• [PROMPT]:
Copy the entries below exactly. Images do not belong in the copy.

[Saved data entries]
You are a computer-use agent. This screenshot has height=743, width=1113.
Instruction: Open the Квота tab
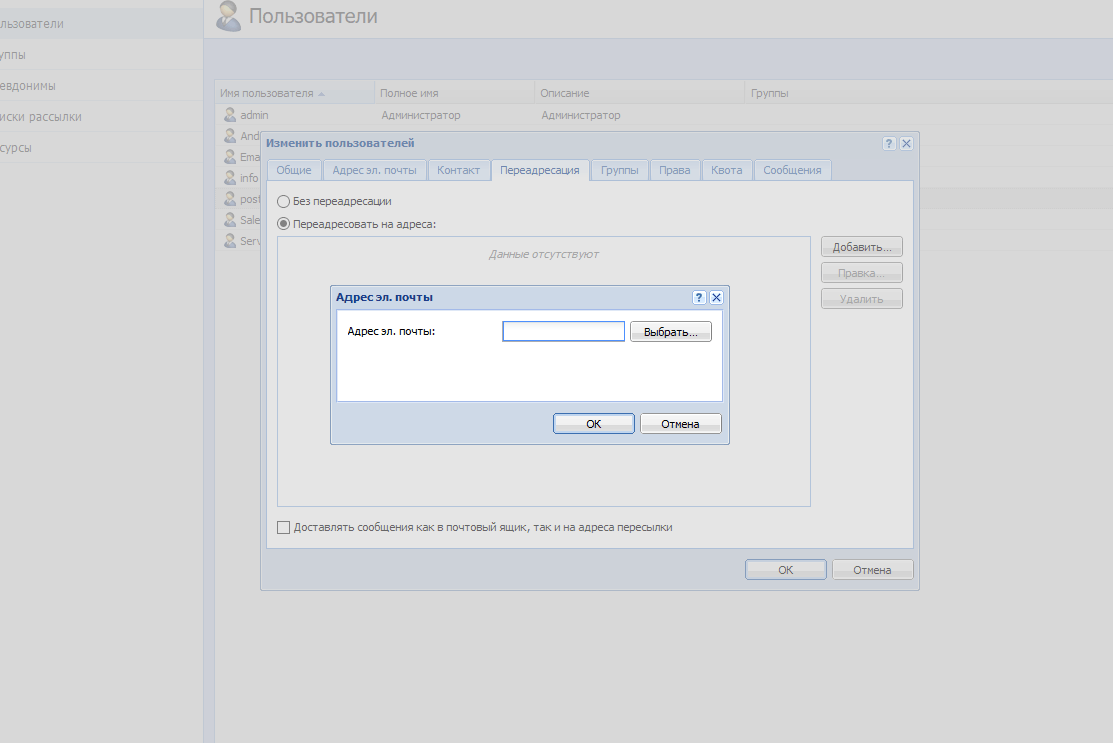click(x=727, y=170)
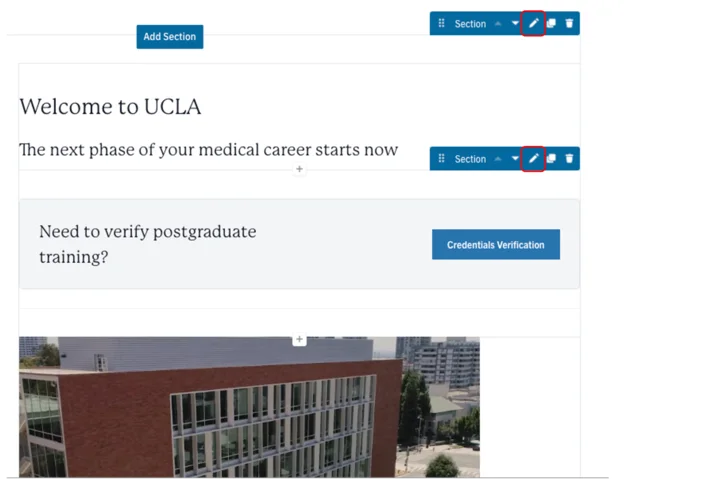
Task: Click the lower section's edit pencil icon
Action: pyautogui.click(x=533, y=158)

• [REPLY TO THE EXERCISE]:
You are a computer-use agent. This screenshot has height=743, width=1113.
Instruction: Open the Квота tab
click(x=727, y=170)
Task: Click the lower section's edit pencil icon
Action: pyautogui.click(x=533, y=158)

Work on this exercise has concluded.